| Problem to work on |
I need the number of lines in the data that include "computer"; reply with that number alone.

| Data extracts |

※ ※ ※

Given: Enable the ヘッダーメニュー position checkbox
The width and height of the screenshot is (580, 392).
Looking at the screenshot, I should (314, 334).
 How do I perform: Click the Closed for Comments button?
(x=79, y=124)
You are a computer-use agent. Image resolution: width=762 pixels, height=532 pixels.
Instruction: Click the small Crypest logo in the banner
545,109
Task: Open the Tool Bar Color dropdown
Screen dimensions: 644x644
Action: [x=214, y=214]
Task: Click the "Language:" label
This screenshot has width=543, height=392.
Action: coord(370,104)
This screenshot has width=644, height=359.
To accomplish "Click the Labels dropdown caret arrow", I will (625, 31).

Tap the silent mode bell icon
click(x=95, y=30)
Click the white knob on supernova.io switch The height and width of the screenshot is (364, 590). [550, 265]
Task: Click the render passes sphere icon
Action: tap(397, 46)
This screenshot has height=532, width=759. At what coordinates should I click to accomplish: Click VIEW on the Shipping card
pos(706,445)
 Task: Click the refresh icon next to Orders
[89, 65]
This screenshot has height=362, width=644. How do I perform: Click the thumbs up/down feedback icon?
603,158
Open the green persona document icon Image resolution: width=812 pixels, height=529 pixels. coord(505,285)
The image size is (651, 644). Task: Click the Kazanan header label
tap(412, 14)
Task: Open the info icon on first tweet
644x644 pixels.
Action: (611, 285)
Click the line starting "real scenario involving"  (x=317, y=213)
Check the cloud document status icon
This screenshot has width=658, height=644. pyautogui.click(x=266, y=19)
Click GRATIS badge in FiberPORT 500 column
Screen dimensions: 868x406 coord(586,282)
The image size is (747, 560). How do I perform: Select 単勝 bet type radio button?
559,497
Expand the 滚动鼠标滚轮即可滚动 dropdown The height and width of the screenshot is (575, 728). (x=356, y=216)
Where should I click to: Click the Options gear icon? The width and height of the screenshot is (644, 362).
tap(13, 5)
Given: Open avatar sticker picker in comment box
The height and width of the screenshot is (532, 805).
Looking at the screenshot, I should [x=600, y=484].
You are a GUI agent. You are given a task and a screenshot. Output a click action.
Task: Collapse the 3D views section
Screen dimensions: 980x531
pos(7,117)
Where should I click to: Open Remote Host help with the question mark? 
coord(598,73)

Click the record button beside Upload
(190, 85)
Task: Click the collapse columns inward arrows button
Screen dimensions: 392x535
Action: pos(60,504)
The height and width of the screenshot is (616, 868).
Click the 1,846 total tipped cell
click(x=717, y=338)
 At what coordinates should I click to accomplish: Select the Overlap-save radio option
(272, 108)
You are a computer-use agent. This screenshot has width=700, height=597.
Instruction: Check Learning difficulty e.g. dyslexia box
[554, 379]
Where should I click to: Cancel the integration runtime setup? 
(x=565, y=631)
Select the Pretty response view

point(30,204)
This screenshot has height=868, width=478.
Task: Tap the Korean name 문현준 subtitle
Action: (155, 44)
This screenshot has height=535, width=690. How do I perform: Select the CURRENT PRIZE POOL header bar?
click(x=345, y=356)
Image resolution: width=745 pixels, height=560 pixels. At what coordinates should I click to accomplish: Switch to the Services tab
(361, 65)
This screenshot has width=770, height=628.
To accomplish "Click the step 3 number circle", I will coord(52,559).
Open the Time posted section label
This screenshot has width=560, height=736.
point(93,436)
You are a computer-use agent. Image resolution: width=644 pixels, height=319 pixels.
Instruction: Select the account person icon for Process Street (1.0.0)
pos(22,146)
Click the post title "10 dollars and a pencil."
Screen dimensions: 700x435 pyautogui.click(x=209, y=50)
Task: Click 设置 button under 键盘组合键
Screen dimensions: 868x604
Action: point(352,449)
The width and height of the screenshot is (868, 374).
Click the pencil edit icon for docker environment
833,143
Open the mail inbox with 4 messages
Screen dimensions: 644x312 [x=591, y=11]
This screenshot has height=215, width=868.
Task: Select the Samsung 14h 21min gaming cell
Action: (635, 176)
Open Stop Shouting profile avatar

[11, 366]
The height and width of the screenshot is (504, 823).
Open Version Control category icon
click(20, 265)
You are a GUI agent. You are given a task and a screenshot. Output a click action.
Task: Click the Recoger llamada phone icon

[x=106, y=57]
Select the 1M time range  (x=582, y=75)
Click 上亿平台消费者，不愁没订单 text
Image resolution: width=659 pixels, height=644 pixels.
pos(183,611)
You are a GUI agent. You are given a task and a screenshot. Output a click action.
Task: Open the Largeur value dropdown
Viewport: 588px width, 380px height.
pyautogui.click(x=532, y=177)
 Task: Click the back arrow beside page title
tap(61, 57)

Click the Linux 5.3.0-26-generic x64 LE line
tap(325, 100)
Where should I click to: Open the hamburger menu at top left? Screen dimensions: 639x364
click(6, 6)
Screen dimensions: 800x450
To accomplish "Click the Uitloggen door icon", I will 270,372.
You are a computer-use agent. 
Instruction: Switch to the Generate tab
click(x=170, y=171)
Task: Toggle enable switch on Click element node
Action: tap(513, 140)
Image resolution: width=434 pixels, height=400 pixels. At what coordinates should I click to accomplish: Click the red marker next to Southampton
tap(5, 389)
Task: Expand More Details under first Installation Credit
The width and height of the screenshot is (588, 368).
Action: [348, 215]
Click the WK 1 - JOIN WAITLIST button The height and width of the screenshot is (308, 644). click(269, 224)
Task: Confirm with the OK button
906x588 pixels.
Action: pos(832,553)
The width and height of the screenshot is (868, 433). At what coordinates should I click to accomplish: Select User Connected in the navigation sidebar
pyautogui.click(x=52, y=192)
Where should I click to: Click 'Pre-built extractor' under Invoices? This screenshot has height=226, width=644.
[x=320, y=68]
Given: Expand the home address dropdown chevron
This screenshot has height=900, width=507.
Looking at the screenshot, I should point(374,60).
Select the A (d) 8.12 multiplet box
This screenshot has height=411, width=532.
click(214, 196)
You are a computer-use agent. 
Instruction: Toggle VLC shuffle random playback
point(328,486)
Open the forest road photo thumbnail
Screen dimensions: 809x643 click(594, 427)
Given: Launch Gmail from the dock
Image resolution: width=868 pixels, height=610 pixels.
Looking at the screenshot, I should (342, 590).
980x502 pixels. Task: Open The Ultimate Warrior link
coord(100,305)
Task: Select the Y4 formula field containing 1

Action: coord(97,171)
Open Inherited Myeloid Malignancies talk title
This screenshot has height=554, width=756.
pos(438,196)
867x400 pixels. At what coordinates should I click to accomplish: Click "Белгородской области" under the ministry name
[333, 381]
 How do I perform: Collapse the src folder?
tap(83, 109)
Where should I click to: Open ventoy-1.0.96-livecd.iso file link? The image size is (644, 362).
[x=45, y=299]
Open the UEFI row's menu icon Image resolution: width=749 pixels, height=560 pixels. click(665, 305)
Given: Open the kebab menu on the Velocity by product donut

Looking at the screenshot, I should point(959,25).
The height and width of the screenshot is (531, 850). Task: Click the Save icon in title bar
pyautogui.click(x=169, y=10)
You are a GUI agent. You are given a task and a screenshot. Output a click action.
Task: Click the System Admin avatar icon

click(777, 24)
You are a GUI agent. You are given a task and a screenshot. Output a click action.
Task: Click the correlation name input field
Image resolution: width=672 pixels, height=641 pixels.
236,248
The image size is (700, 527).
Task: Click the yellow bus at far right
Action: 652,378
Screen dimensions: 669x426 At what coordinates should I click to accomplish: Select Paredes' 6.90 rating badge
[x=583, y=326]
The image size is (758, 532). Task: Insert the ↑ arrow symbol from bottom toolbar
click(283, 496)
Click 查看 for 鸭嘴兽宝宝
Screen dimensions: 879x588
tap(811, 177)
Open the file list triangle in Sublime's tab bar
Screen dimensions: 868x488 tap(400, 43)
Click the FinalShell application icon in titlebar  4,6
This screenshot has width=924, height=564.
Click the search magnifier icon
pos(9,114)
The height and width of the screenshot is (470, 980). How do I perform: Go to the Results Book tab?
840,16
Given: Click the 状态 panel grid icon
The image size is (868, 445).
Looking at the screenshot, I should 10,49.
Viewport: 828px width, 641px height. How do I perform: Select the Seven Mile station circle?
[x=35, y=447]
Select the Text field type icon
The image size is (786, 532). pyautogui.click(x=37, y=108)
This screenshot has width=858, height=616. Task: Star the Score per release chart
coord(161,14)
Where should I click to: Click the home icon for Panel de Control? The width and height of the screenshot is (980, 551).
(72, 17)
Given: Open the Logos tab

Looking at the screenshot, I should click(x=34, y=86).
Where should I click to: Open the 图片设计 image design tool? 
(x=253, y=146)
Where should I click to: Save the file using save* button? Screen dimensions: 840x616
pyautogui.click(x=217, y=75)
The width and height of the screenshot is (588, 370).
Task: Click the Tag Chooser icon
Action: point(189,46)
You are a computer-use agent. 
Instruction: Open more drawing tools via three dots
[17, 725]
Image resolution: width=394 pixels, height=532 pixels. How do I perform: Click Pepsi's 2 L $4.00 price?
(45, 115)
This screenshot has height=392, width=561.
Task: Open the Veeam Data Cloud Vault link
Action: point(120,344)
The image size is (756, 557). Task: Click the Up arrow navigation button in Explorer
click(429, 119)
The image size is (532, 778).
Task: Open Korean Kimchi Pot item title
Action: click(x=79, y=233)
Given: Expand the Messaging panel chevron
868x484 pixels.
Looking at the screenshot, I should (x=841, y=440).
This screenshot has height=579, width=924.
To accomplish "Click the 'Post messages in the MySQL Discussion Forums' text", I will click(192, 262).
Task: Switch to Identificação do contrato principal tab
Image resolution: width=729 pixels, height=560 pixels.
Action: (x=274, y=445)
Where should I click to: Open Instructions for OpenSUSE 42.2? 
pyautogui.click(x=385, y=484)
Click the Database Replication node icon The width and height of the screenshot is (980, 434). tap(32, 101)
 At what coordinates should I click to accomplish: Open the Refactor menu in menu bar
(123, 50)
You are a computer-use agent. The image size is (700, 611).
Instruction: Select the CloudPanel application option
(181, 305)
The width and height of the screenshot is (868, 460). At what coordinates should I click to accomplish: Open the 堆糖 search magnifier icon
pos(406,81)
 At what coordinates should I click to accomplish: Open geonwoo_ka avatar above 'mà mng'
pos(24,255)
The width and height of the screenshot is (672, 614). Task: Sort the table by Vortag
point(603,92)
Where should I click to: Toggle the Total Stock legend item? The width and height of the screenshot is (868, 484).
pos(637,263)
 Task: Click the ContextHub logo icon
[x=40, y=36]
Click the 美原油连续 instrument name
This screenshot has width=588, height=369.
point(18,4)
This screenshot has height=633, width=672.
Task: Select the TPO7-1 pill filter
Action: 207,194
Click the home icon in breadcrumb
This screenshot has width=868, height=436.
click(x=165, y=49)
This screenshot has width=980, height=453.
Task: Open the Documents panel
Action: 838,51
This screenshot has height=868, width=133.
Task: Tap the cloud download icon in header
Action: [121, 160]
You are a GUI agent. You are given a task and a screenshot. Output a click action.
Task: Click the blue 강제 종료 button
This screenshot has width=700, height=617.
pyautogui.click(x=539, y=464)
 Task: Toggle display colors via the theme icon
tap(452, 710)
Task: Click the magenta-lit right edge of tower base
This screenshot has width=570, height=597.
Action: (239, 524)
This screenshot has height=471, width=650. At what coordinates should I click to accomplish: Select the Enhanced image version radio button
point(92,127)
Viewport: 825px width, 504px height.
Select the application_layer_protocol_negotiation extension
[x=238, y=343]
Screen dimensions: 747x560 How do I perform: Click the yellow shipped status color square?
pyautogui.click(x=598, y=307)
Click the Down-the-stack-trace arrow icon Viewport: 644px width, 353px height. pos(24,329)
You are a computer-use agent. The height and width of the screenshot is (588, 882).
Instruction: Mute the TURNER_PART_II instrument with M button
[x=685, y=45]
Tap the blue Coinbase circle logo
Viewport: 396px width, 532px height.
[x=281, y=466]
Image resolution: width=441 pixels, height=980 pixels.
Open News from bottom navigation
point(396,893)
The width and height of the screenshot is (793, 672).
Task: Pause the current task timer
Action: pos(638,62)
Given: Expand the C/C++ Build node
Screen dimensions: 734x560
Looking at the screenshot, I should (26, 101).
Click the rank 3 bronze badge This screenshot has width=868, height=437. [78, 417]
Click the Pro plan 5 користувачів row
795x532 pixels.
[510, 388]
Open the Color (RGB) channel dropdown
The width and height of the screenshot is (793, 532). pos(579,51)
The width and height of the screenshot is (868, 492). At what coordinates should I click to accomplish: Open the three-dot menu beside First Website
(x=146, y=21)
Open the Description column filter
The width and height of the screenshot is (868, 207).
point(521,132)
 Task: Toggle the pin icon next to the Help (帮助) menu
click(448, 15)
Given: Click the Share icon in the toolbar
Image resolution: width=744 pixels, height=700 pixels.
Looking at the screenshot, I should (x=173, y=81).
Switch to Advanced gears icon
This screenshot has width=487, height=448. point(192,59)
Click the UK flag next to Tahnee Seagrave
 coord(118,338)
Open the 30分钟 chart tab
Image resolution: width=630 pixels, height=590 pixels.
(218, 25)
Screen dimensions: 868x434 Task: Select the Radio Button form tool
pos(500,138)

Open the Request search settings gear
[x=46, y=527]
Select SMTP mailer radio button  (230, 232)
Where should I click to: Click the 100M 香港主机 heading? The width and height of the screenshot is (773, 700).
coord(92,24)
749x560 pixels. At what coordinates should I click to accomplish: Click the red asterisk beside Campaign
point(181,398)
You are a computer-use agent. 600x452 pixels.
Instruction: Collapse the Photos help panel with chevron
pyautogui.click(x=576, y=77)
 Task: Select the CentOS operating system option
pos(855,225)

※ ※ ※

| Written response |
9